EL GESTOR DE LA PLAZA
En 1765 surge quien en definitiva habría de ser el promotor y constructor de la plaza firme de Acho: Don Agustín Hipólito de Landaburo. Prominente ganadero de reses bravas en el valle de Cañete estuvo ligado al quehacer taurino por más de una década, tiempo durante el cual se perfilaron tres requisitos ha tenerse en cuenta para el proyecto de construcción de una plaza firme: 1) Ubicación de la plaza en el Acho, 2) Corridas los días de carnaval, 3) Las ganancias debían ser en beneficio de casas de salud.
LA PETICIÓN
Landaburu se presentó ante el corregidor para otorgar un poder a su cuñado para que en su representación se “presente en este Superior Gobierno y en otros cualesquiera tribunales que con derecho pueda y deba y pida se le conceda la facultad y sitio en las inmediaciones de la ciudad de los Reyes” para fabricar una plaza firme para las corridas de toros.
EL DECRETO APROBATORIO
El 15 de junio de ese mismo año el virrey Amat expidió el decreto aprobatorio en el cual, apoyándose en los argumentos de Bravo de Lagunas -quien jamás imaginó que su libro pudiera servir a tan noble propósito- señala como motivos del permiso que no sólo se trata del “espectáculo más grato” al vecindario sino que es menester “evitar en los carnavales, con esa diversión, los perjudiciales y lastimeros sucesos que se han experimentado”. Agrega que por eso sus antecesores “han procurado siempre se corran toros en semejantes días”, aparte de “atender igualmente al redificio de algunas iglesias y hospitales que con el producto de las corridas han conseguido su entera perfección”, así como “que restablezcan algunas obras públicas que sirvan a la hermosura y subsistencia de la ciudad”. En este punto no puedo dejar de pensar qué habría sido de la fiesta brava en el Perú si, en vez de Amat, hubiéramos tenido como virrey a otro catalán como los que se suelen dar en estos días -antitaurino y separatista- con quien probablemente no hubiéramos tenido fiesta y yo, en estos momentos, estaría escribiendo de fútbol.

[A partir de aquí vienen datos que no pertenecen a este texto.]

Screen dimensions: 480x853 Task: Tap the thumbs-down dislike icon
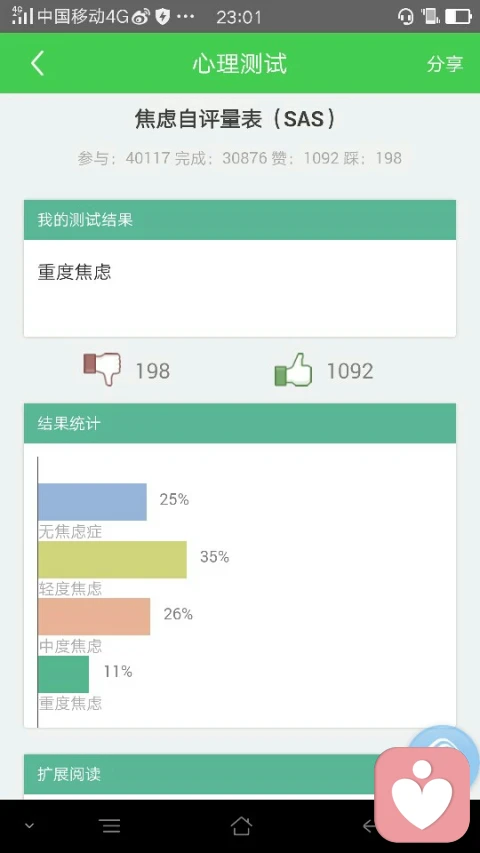(x=102, y=369)
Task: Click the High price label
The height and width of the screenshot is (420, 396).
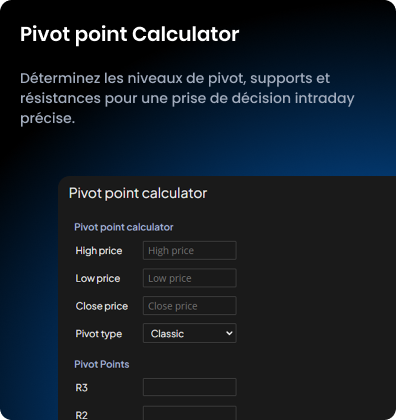Action: click(99, 251)
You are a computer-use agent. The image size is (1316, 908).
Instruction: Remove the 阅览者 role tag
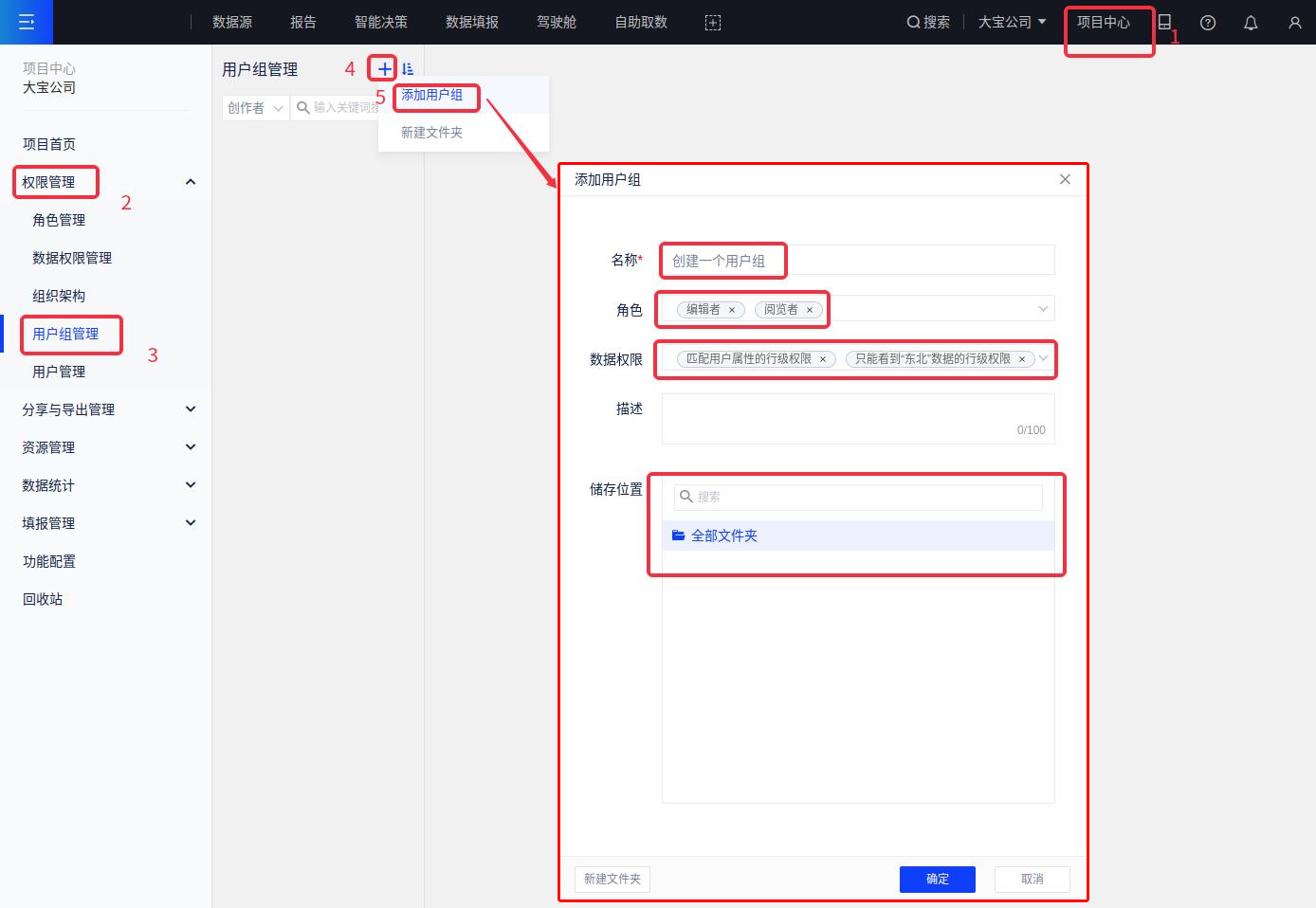click(810, 310)
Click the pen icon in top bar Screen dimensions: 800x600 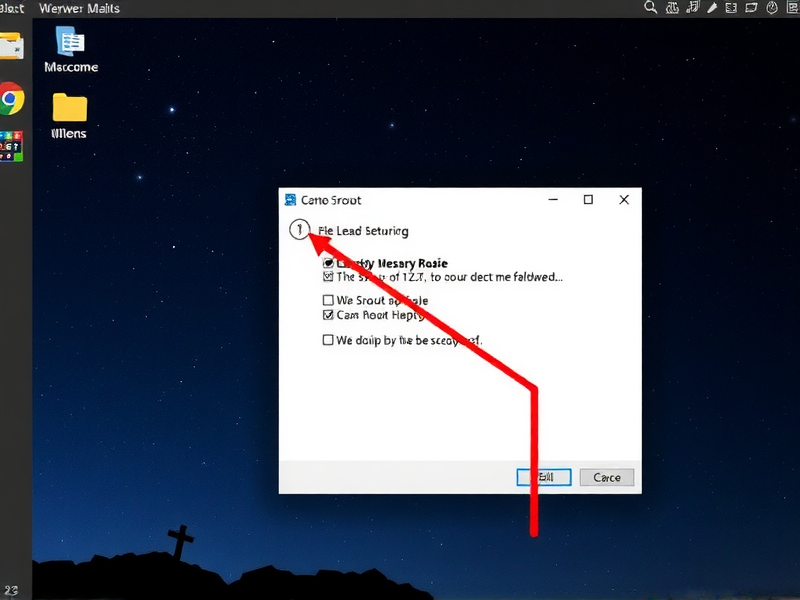click(711, 8)
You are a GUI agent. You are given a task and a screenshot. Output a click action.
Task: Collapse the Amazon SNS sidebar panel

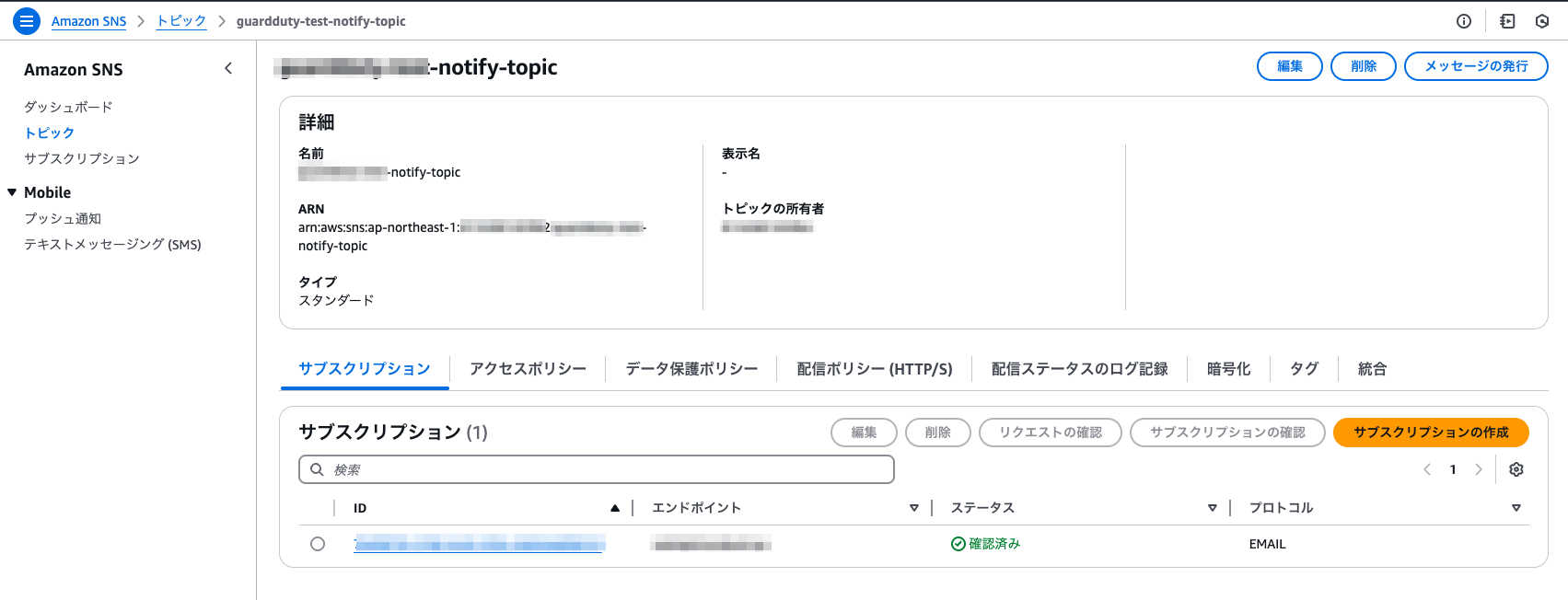(x=228, y=69)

“Teniendo presente -continúa el decreto del virrey- la propuesta hecha por parte de Don Agustín de Landaburu, que ofrece construir una Plaza o Coso de firme, en que se puedan correr toros anualmente. Y en conformidad de lo pedido por el señor Fiscal a la vista que se le dio, y le los informes del Cavildo (sic), Justicia y Reximiendo (sic) de esta Ciudad, le concedo al referido Agustín la licencia que solicita, para que pueda fabricar en el sitio nombrado el Acho, la Plaza de firme que se ha propuesto”.Y con más precisos pormenores añade: “Para que haga correr en ella toros, ocho veces al año, en otros tantos días, entendiéndose que cinco de ellos han de verificarse en los tres de carnaval y los dos jueves que le anteceden y los tres restantes a los meses de este tiempo”.
LA INAUGURACIÓN
La plaza firme de Acho fue inaugurada por el propio virrey -sin contar con la autorización del rey de España Carlos III- el 30 de enero de 1766 con un cartel conformado por tres matadores de la tierra: “Pisi”, “Maestro de España” y “Gallipavo”. El primer toro estoqueado fue “El Albañil” de la Hacienda Gómez de Cañete propiedad de Landaburu quien, además de Alcalde, resultó siendo promotor, constructor, empresario y ganadero de la que fue la corrida inaugural del bicentenario coso bajopontino.
Grabado: La antigua plaza de Acho tal como lució desde el día de su inauguración en 1766 hasta 1945 en que fue remodelada.